Generations of comics past have earned their stripes by working the late-night comedy circuit and practicing their tight five for years to achieve perfection. Comedian Elyse Myers has taken a slightly different path to success: The comedian, writer, and digital content creator has helped millions of people find light in their darkest mental health struggles through her ever-growing TikTok, Instagram, and YouTube platforms. This year, with a podcast, scripted television series, and a book on the way (NBD), Myers is set to inspire many more belly laughs.
Myers has been dubbed “The Internet’s Best Friend” and reaches an audience of more than five million people from her home in Nebraska. Scroll through her TikTok feed, and you’ll find an endless stream of videos that can only be described as the Platonic ideal of surprise and delight: hilarious monologues of Myers recalling the day of her wedding engagement, French braid fails, and honest logs of living with anxiety and obsessive-compulsive disorder (OCD).
In other words, Myers’ content defies niche, and in an interview with Well+Good, she says this lack of curation is 100 percent intentional. “I’ve just decided that I am going to do what makes me happy and what I love doing and creating,” she says. “I think creating content across many genres gives people a very clear idea that you are a whole person with different interests and hobbies.”
This devotion to authenticity hasn’t gone unnoticed by Myers’ community. When she posts a video of her picking a piece of her lower lip until it bleeds, she asks her TikTok followers if they do the same thing. The response is over 4,000 commenters assuring her that they do the same. The reaction is just as loud when she posts a rant about the term “clean eating” before Easter. “I’m trying to overcome a binge-eating and restrictive eating disorder, and trying to reframe the way I see food is so important,” writes one commenter.
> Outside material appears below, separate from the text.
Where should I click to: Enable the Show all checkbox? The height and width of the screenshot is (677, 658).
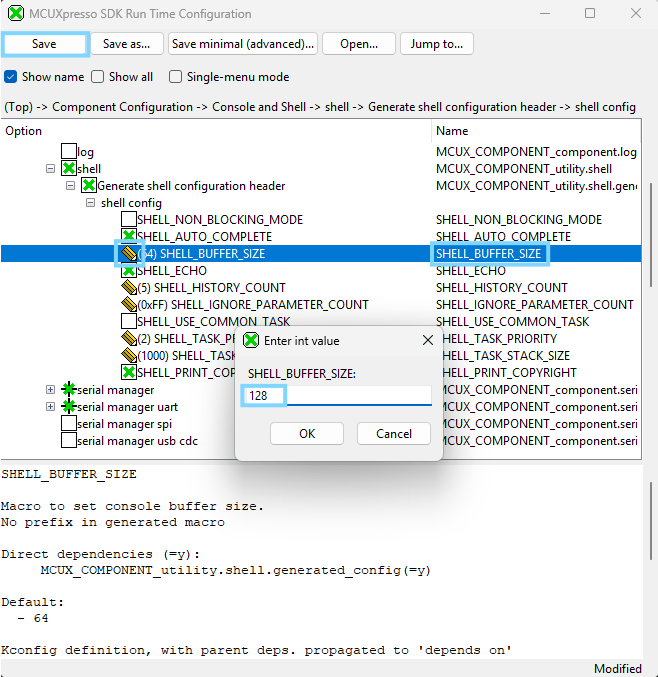98,77
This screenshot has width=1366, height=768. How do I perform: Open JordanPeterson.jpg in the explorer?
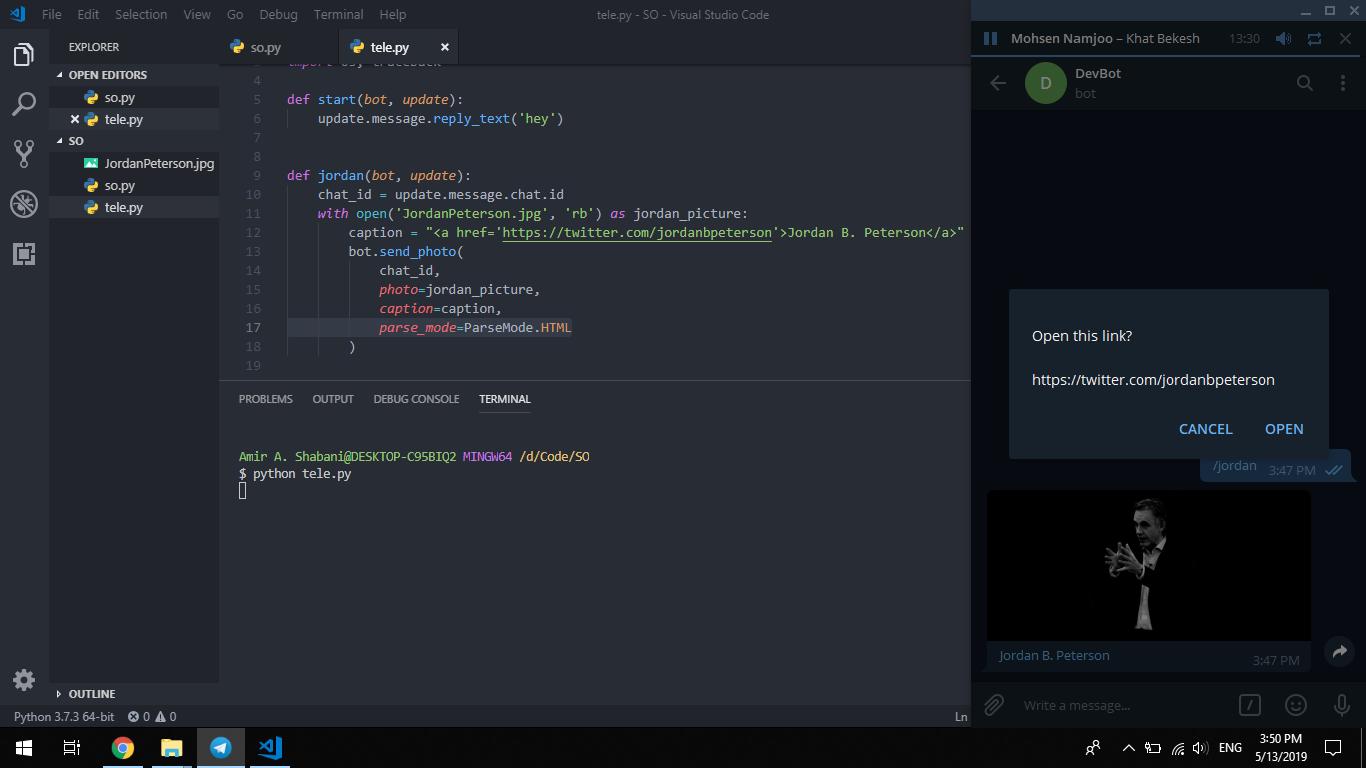[158, 163]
Although Myers is not concerned with niching down, she is concerned with how her content touches her audience. “My goal has always been to make mental health not this weird thing to talk about, something that’s just as normal as talking about the weather,” she says. “Every time I sit down and talk about my OCD, my anxiety, or other traumatic things that have happened in my childhood, I’m always very intentional. I get nervous, but I know that if I feel that way, other people also feel that way as well about things that have happened in their life.”
During a time when so many people are navigating mental health crises and dealing with uncontrollable levels of stress due to politics, a global pandemic, and [enter whatever you’re personally going through right here, reader], Myers’ feed feels like a safe space. And in 2022, she’s making moves to create many more safe spaces across the media landscape. So whether you catch up with Myers in your eardrums via her soon-to-be-launched podcast, watch her show, or wait to hold her hardcover in your hands, it’s clear: the internet’s best friend is moving beyond the web.